Separately, the deaths of two American soldiers and a Marine were announced. One soldier was killed Saturday in a roadside bombing in northern Baghdad. Another soldier was killed Friday by a roadside bomb in the northwest province of Ninevah, while a Marine was killed Friday in fighting in the Anbar province west of Baghdad, the military said.

Saturday's raid came a day after a purported leader of the Omar Brigade, Tami al-Majmaie, and 10 of his deputies were reportedly captured in Balad, 50 miles north of Baghdad.

Elsewhere in Baghdad, Iraqi police and hospital officials said a joint U.S.-Iraqi force searched a hospital for an unspecified target in the volatile Sunni-dominated western neighborhood of Yarmouk.

The Americans confiscated weapons and ID cards from the police and guards at the hospital after a confrontation with a guard demanding they leave their weapons at the door, Khalaf said.

"We resolved the matter within minutes and the Americans gave the Iraqi policemen their weapons and IDs cards back and now everything is OK," he said.

Dr. Haqi Ismail, the hospital's manager, said the raid occurred at 4:30 a.m.

"They were looking for someone, they searched all the rooms and the emergency unit," he said.

The U.S. military did not respond to request for comment on either raid.

U.S. and Iraqi forces are gearing up for a joint security operation aimed at ending attacks between Shiites and Sunnis that have been spiraling since the Feb. 22 bombing of a Shiite shrine in Samarra.

President Bush has committed an additional 21,500 American soldiers for the drive and U.S. commanders have been promised a freer hand against both Sunni insurgents and Shiite militiamen.

The top American commander in Iraq, Gen.
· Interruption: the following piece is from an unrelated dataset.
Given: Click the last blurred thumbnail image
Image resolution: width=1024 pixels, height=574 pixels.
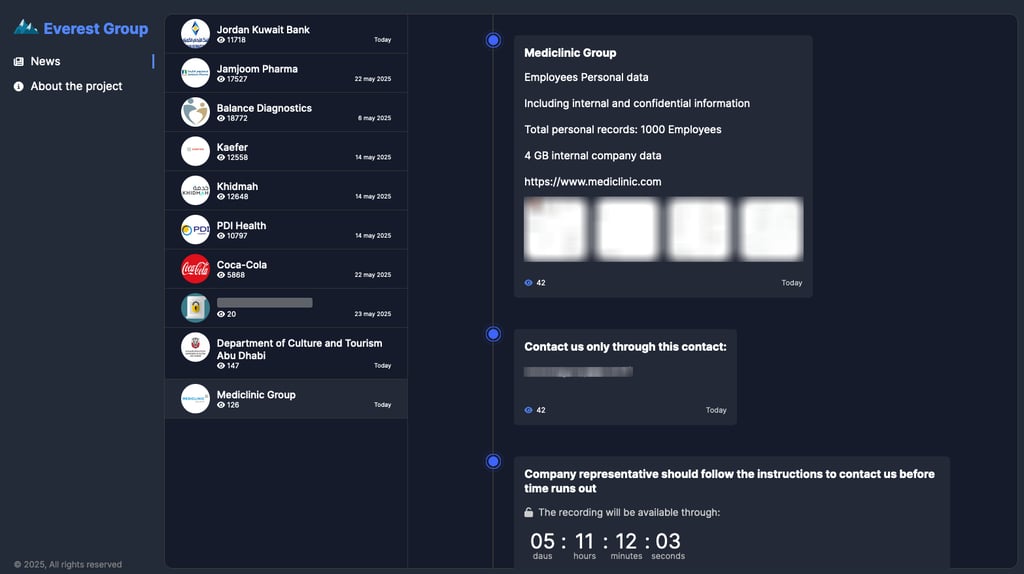Looking at the screenshot, I should 771,229.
George Casey, said Friday that he thought some of the extra troops for Baghdad might return home after a few months.

"I think it's probably going to be the summer, late summer, before you get to the point where people in Baghdad feel safe in their neighborhoods," Casey said.

On Friday, U.S. and Iraqi forces swooped into a mosque complex in eastern Baghdad before dawn and detained Abdul-Hadi al-Darraji. The office of Muqtada al-Sadr said al-Darraji was media director for the cleric's political movement and demanded his immediate release.
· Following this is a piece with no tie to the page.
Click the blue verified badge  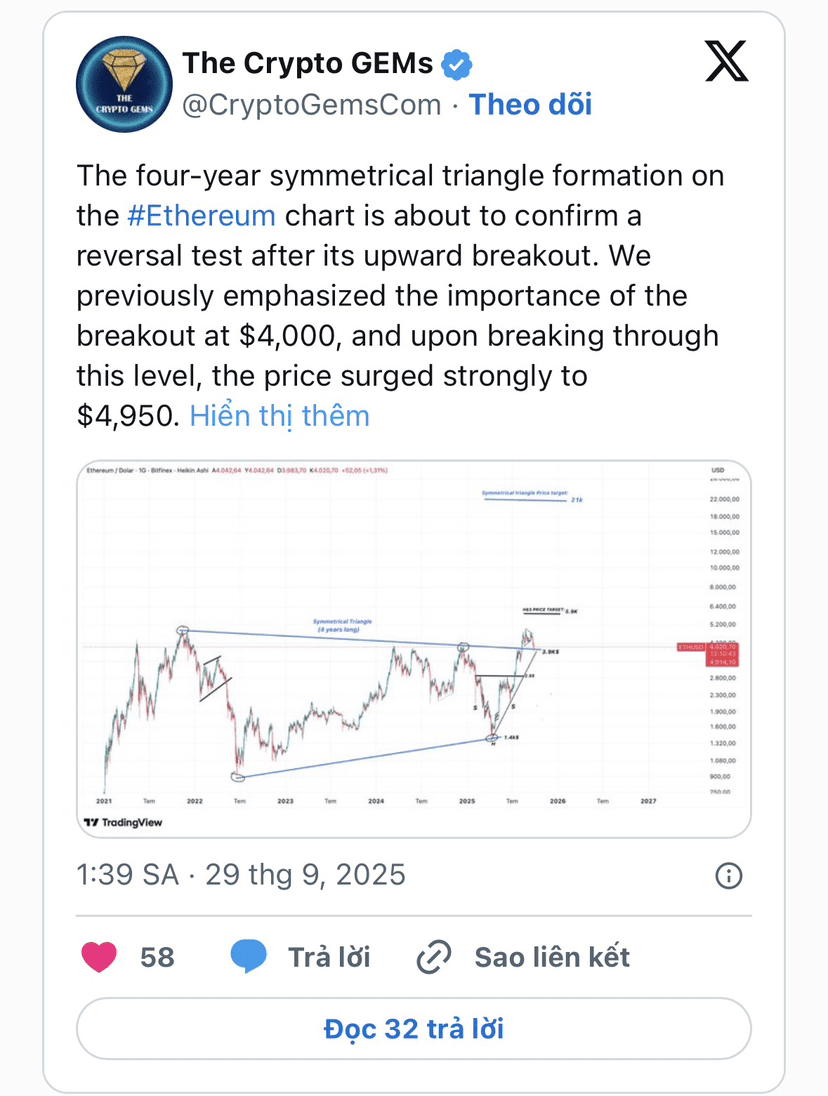click(457, 65)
The U.S. military, in a statement that did not name al-Darraji, said special Iraqi army forces operating with U.S. advisers had "captured a high-level, illegal armed group leader" in Baghdad's Baladiyat neighborhood, which is adjacent to Sadr City, the stronghold of al-Sadr's militia, the Mahdi Army. It said two other suspects were also detained.
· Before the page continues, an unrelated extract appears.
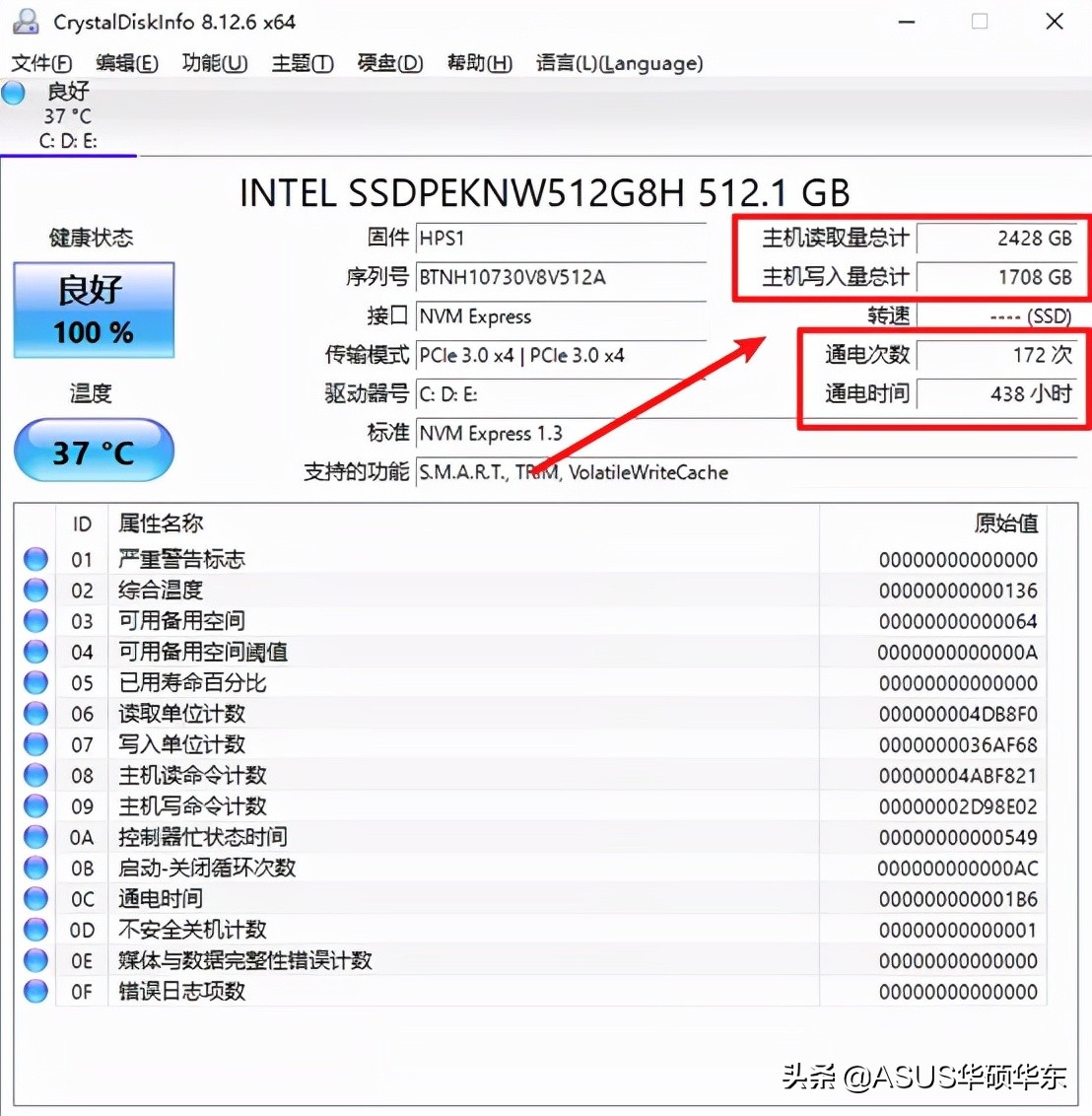
Task: Open the 主题(T) theme menu
Action: [302, 63]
Nassar al-Rubaie, the head of al-Sadr's bloc in parliament, accused U.S. forces of trying to provoke the Sadrists into violence ahead of the security operation.

He said al-Darraji "is a peaceful man and what was mentioned in the American release is lies and justification for the aggression against al-Sadr's movement."

An adviser to Iraqi Prime Minister Nouri al-Maliki complained there was no coordination with the political leadership in the arrest.